Ruangan Semakin menghening saat suara keputusan bahwa barang itu resmi dilelang di serukan. Banyak tatapan mata yang terlihat lapar saat memandangi pil itu. Mereka tampak ingin mengeluarkan penawaran nya. Namun entah karena mereka sadar kalau mereka tidak akan berhasil untuk mendapatkan nya, atau karna apa, tapi yang jelas banyak kepala yang langsung menunduk saat harga pil itu di keluarkan.


Sedangkan di ruangan nya, Han Yuna tampak menatap penasaran pada siapa yang akan memenangkan pil yang di lelang nya kali ini. Dia menunggu dengan harap-harap cemas. Berulang kali ia mengedarkan pandangan nya ke sekeliling, Namun ia hanya bisa mendapati sekelompok orang-orang yang hanya sekedar berbisik atau menunduk saja. ,


Hingga...


" Dua ratus lima puluh ribu koin emas..!!" Satu suara penawaran kemudian terdengar. dan suara itu langsung membuat semua yang berbisik-bisik sebelumnya terdiam.


Han Yuna sendiri yang sedari tadi masih menunggu langsung tersenyum senang. Ia tak menyangka bahwa harga penawaran untuk pil ini bahkan lebih tinggi dari pil yang telah di lelang sebelum nya. Padahal mereka memiliki jenis yang sama.

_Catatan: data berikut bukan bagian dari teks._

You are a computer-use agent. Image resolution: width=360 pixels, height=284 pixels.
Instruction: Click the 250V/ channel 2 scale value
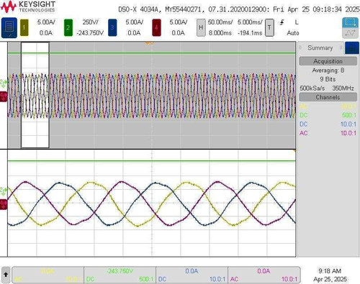pos(91,22)
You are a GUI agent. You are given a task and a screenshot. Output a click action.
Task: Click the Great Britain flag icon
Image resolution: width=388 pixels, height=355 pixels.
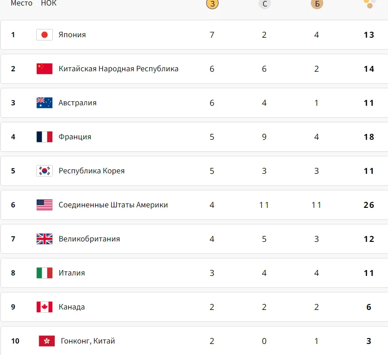tap(45, 239)
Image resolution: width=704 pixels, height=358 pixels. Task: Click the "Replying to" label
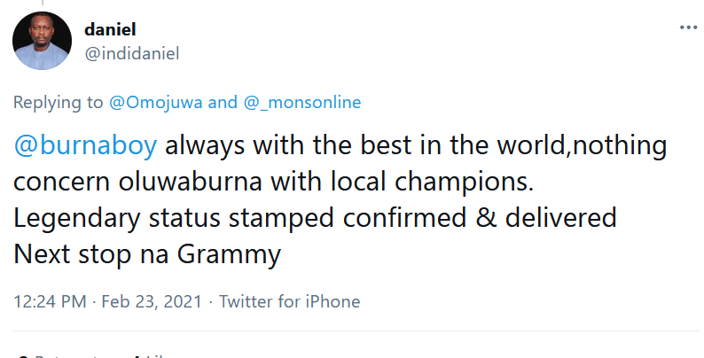pyautogui.click(x=59, y=102)
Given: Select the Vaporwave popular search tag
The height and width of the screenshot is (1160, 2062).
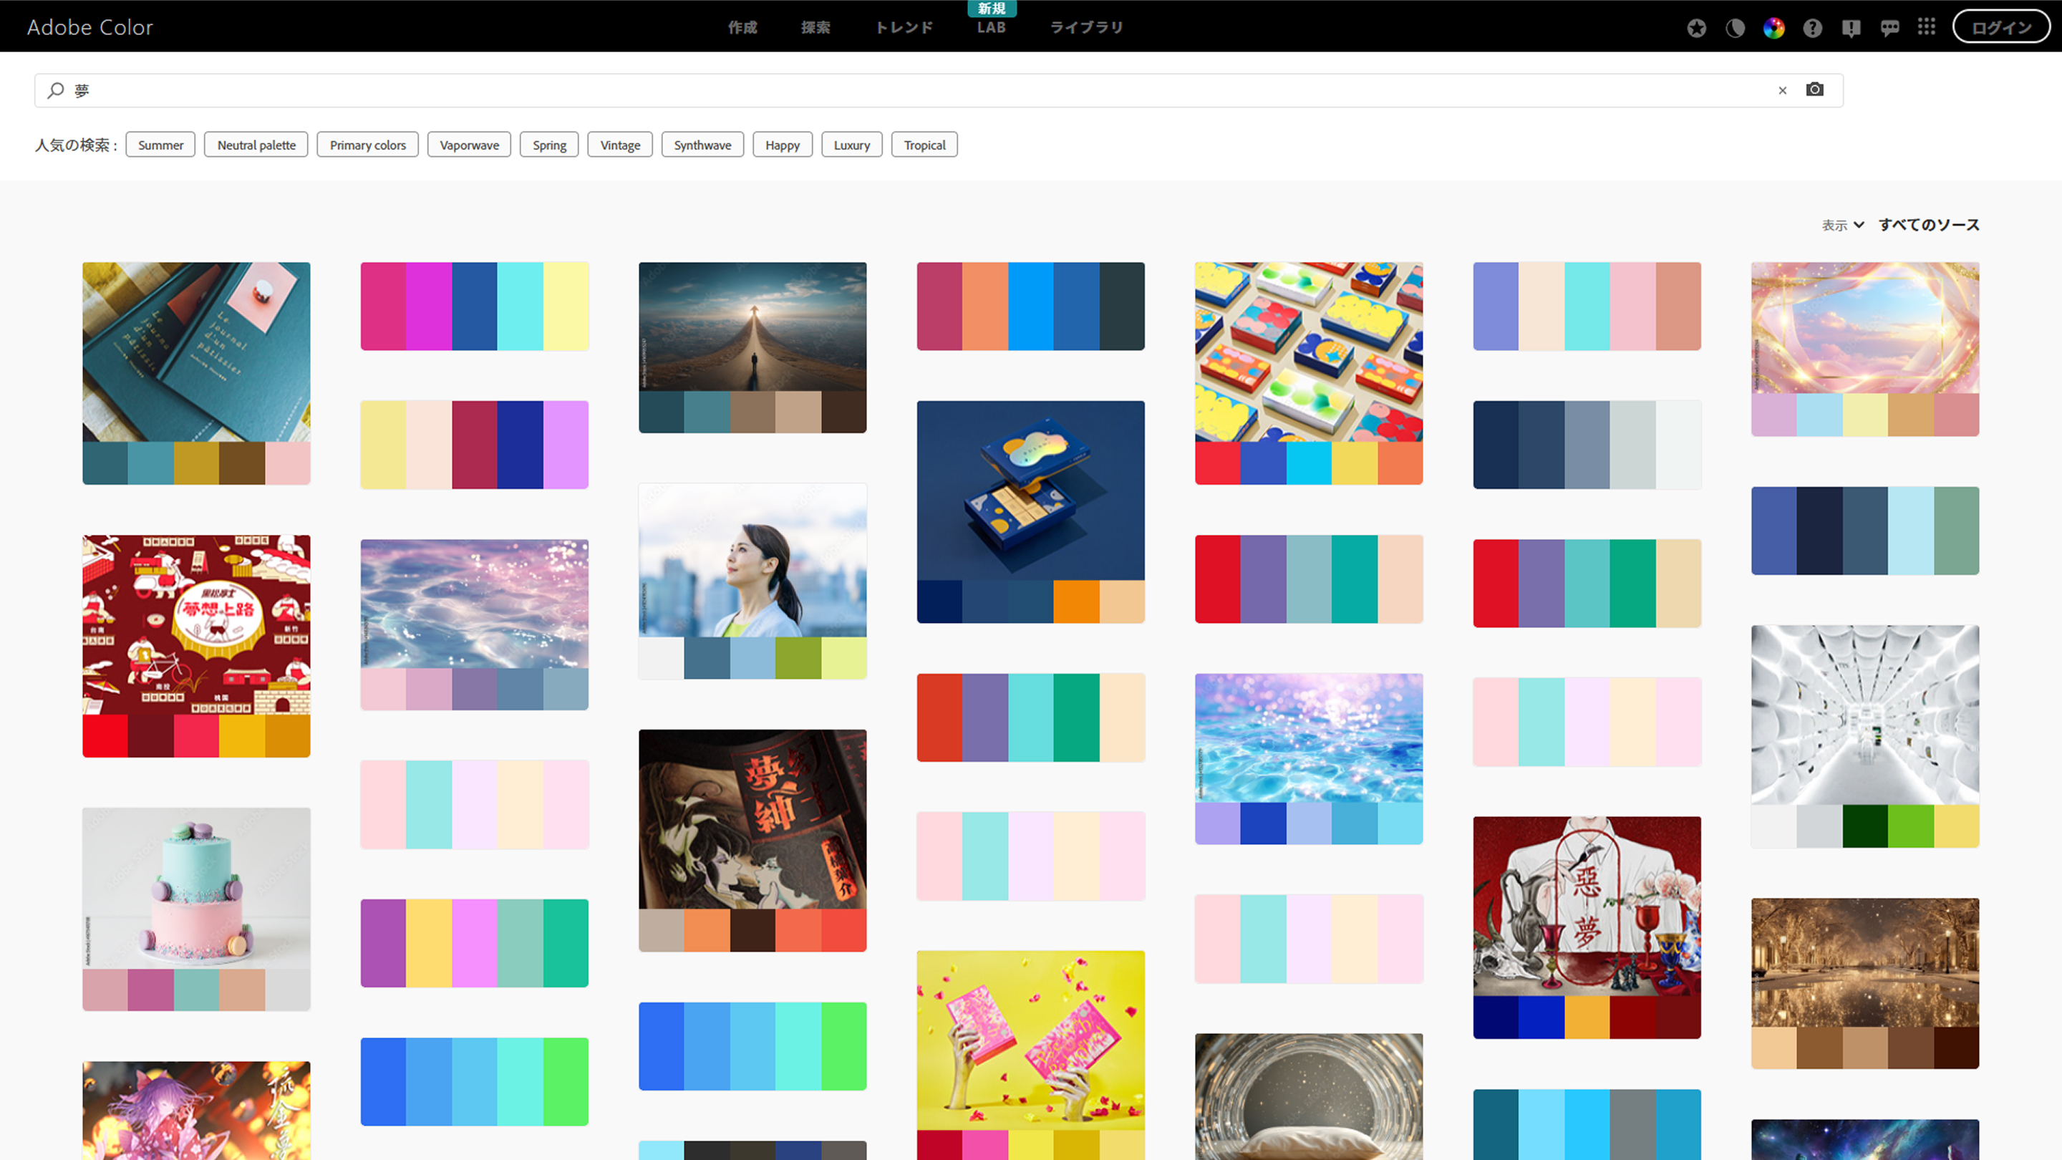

Ruangan yang tadinya sudah sangat hening, langsung semakin menghening. semua mulut langsung bungkam, tidak ada lagi suara bahkan mungkin bila ada jarum yang jatuh, suara dentingan nya akan langsung terdengar.


Tidak ada suara balasan untuk pewarnaan sehabis suara itu keluar. Jadi sudah bisa di pastikan bahwa orang yang menawar barusan itu adalah pemenang akhir nya.


Shu Zia disisi lain, langsung tersenyum lebar dan menatap ruangan yang mengeluarkan harga barusan. Itu adalah ruangan nomor empat belas.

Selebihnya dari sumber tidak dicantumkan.